Health

Australia’s birth rate now “perilously low” – reaching point of “no return”

Experts have warned that Australia’s birth rate has hit a record low, and is approaching a point of no-return with severe consequences for the country’s economic future.

The Australian Bureau of Statistics has released figures showing 286,998 births were registered in Australia in 2023, resulting in a total fertility rate of just 1.50 babies per woman. The fertility rate has dropped from 1.86 in 1993 – when it was already below the replacement level required of 2.1 – to to 1.50 last year, an all-time low.

Australian National University demographer Liz Allen told ABC News that the nation’s birth rate is now perilously low. “We’ve hit rock bottom,” she said.

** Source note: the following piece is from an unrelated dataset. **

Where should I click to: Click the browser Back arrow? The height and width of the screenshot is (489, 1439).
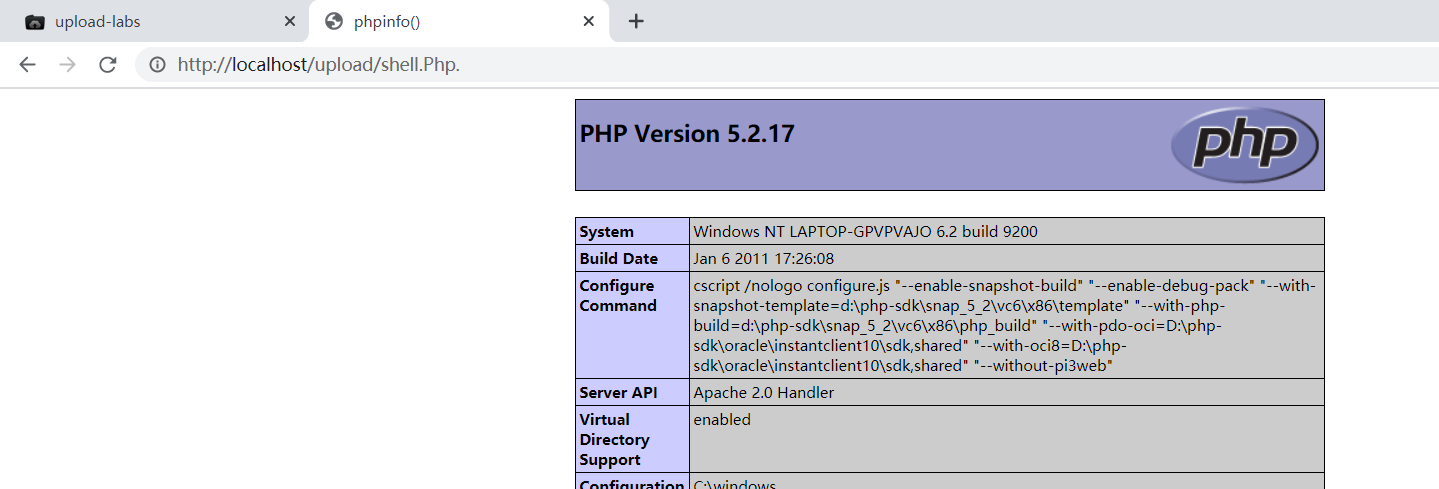point(27,65)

“We’ve got to a position where young people are saying now is inhospitable to having children,” Dr Allen told ABC news. “And young people are unlikely to achieve their desired family size.

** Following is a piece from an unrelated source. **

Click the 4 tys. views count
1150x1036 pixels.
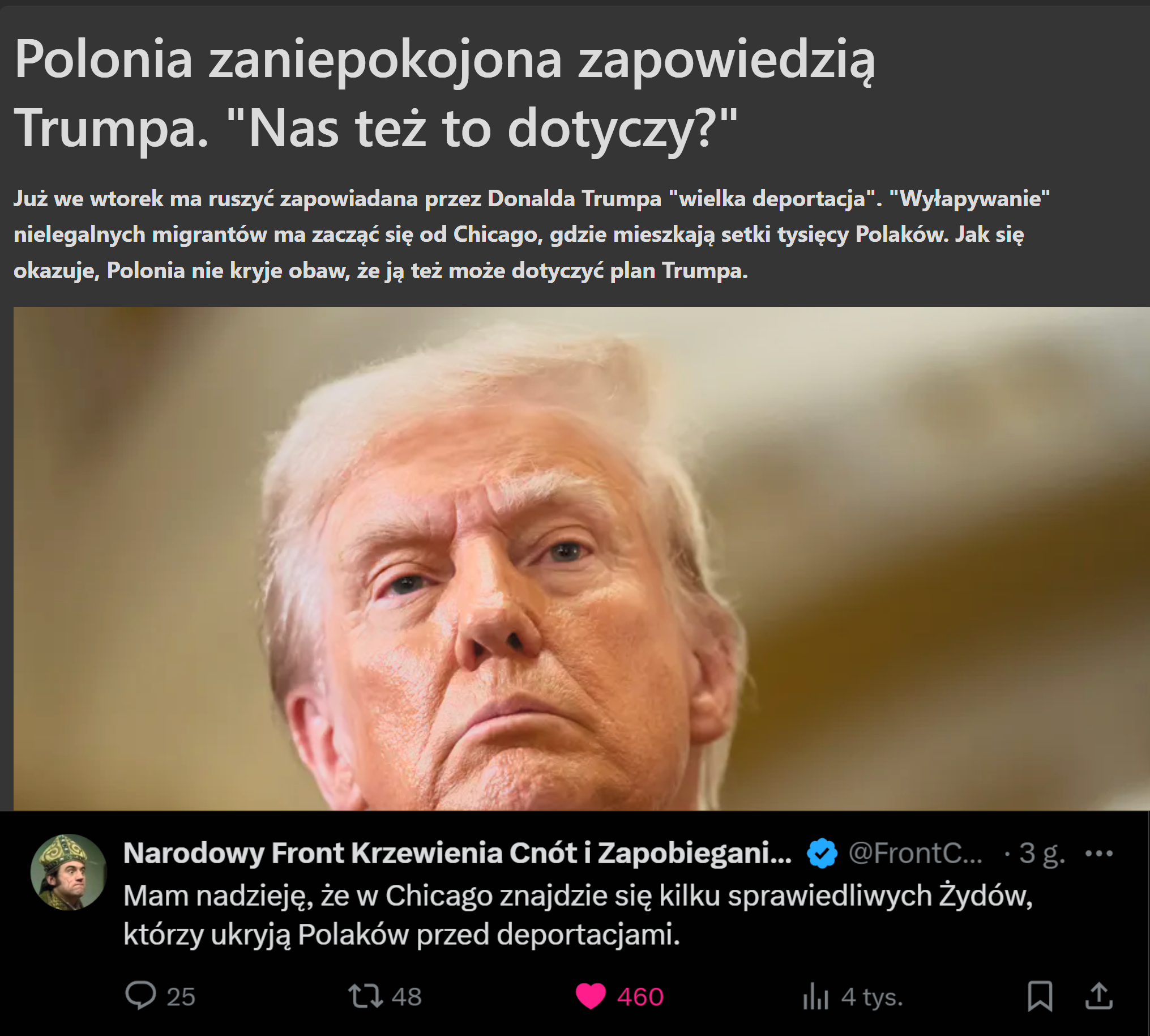click(x=872, y=997)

“I’m not talking oodles and oodles of children — I’m talking a child, maybe a second one.”

“What is so important about this particular number, 1.5, is that once we hit this figure we are basically staring down the barrel of no return,” she added.

Dr Allen explained that when a birth rates reached such a low level, the negative effect on economic growth because of the fall in the number of babies being born, then led to people having even fewer babies.

“Once we hit ultra-low fertility like say, for example, countries in our region, like South Korea, there is generally no return,” Dr Allen said.

South Korea has the lowest birth rate in the world – with latest figures showing that births per woman have fallen to 0.72, the lowest since the nation fell below the critical fertility threshold of 2.1 in 1984. Researchers say women in that country feel they are being presented with a trade-off between a career and a family, and that they increasingly choose a career.

Dr Allen also pointed to a “deep-seated attitudinal problem” facing millions of younger Australians, ABC said, with a lack enthusiasm about the future shaped by housing, climate change and gender equality concerns.

Terry Rawnsley, an economist at KPMG who also spoke to ABC, said the fertility rate fall to 1.5 signified a “dramatic number”.

“If you look at the international data and you look at countries who have slipped below [a fertility rate of] 1.5 — places like Italy, South Korea, Japan — and in those countries you do start to have this demographic time bomb starting to go off,” he said.

“There’s less and less workers being able to generate economic activity, people start to leave the country due to a lack of economic opportunities, and you do start to have a slippery slope towards a declining population.

“So the 1.5 is a place we want to start having some real firm conversations about how we try to turn this number around, because I don’t think we want to be pushing much below this in the longer term.”

The latest fertility crash news led to a local radio star and Australian Football League “legend” describing younger people as “selfish” for not having children, according to local media outlet, Gold Coast bulletin.

Former Adelaide Crows star Stephen Rowe said “That just tells me how selfish our society is” – adding that: “Back in my day, you fell in love with a beautiful woman. You kept a full-time job, you had some fun at night, you had a baby.”

“You either rented or bought a house. You worked hard, actually turned up to work and worked hard. Built a life and a family together, and everything else was insignificant.”

“Nowadays, I’ve got to have the holiday, the Instagram account, I’ve got to have the clothes and I’ve got to go to the Adelaide Cup, the Melbourne Cup, the this cup. I see it in my kids.”

His co-host responded by saying younger Australians could not afford housing, which she said was leading to the sharp fall off in family formation. “You cannot afford a mortgage these days on one income … that is not an option for my generation,” she said, Gold Coast bulletin reported.

“How about live within your means?” Rowe said in response. “Only buy a house you can afford.

“I think modern people are selfish. I do. You want all of these things and you want them all today. You (Lee) are like my kids … mate, fall in love, have a baby, and it will work itself out because you’re in love and you’ve got a kid.”